2.1 Allow sufficient time to accommodate the slowest users
Operations such as choosing from a list of options or inputting information should not be cancelled or interrupted by system prompts until even the slowest users have had sufficient time to complete the operation. This applies equally to telephone interfaces and Interactive Voice Response (IVR) or voicemail services.
Completing a task can require users to carry out a number of separate activities. These may include listening to or reading prompts and instructions, understanding prompts and instructions, choosing the appropriate action, recalling information and making inputs. Each of these activities will take some time. Different users will require different amounts of time, depending on their abilities and confidence.
For spoken instructions, users who have poor hearing may have to listen to them very carefully a few times before they can understand them fully. For written instructions, users who have poor reading skills or have difficulty understanding written text may have similar problems.
Choosing the appropriate action will take longer for users who have an intellectual impairment. Confusion sometimes results if the user has even minor or temporary cognitive limitations. Navigating menu systems may be particularly difficult for people with cognitive impairments.Recalling information such as PIN numbers or personal details is more difficult for many older users or people who are tired or stressed.Making inputs by selecting phone keys or pressing buttons can take much longer for users who have physical difficulties. It can be very frustrating to be constantly prompted to complete a task and the stress that this can cause makes it even more difficult for the user. Ultimately, the worst thing is to be timed out after a lengthy process and asked to start again.
Directions and Techniques
Allow up to 10 times the average response time in order to accommodate the slowest users
To accommodate the slowest users, a good rule of thumb is to allow up to 10 times the average response time for each individual activity - listening, understanding, choosing, recalling information and making inputs. Use timeouts only where necessary and reminders only where helpful.
Use a dial-out buffer
A dial-out buffer is a memory buffer that holds a number until a Dial or Send key is pressed. This enables the user to take as long as they need to enter the number and to dial it when they are ready.
Allow user-selectable settings.
Applying the previous techniques should result in an interface that suits all users. However, in some cases, what is best for one group of users is not necessarily best for all.

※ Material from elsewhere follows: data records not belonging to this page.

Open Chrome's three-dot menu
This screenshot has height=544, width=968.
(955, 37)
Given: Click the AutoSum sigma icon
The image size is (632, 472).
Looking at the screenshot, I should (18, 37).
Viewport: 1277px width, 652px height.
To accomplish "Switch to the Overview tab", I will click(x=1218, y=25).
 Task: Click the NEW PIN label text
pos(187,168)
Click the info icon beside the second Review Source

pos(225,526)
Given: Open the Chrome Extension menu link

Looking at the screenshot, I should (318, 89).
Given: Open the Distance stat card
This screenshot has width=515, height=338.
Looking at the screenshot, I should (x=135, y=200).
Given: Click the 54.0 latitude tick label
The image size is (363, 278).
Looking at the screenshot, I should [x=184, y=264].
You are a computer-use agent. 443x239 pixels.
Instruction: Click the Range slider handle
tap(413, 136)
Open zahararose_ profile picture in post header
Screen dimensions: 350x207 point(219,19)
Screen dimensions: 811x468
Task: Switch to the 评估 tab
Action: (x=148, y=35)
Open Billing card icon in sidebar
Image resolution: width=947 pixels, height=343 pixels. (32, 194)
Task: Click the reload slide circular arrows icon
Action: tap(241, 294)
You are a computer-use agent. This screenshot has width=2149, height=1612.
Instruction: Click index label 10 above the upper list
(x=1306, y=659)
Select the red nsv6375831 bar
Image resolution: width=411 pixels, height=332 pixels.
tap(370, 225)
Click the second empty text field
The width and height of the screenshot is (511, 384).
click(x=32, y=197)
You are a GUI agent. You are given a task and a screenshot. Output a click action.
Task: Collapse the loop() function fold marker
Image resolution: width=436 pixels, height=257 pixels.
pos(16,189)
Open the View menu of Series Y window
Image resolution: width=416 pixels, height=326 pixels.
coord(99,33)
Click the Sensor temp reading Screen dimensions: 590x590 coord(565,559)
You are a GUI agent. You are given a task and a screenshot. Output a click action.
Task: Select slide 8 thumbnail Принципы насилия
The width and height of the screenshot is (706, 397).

If this is the case, it may help if the interface can be adapted by the user, or automatically for the user, to fit their individual capabilities. For example, users who need more time to read, listen, think and act could choose longer timeouts and no reminders, whilst users who are quick may prefer to have shorter timeouts for security. The choice could be made by the user selecting from a number of displayed options. Alternatively, information required to switch automatically could be encoded at the user's request in their user profile or on a smart card or SIM card.
How you could check for this:
Gather time-to-task data
During user tests or after a first release, it is possible to gather data from a broad range of users about how long they take over each activity - reading and understanding, choosing, recalling information and making inputs. This can then be used to produce more accurate rules determining how long to allow. However, this should only be done by trained statisticians and the amount of data required for statistically significant calculations will be quite large.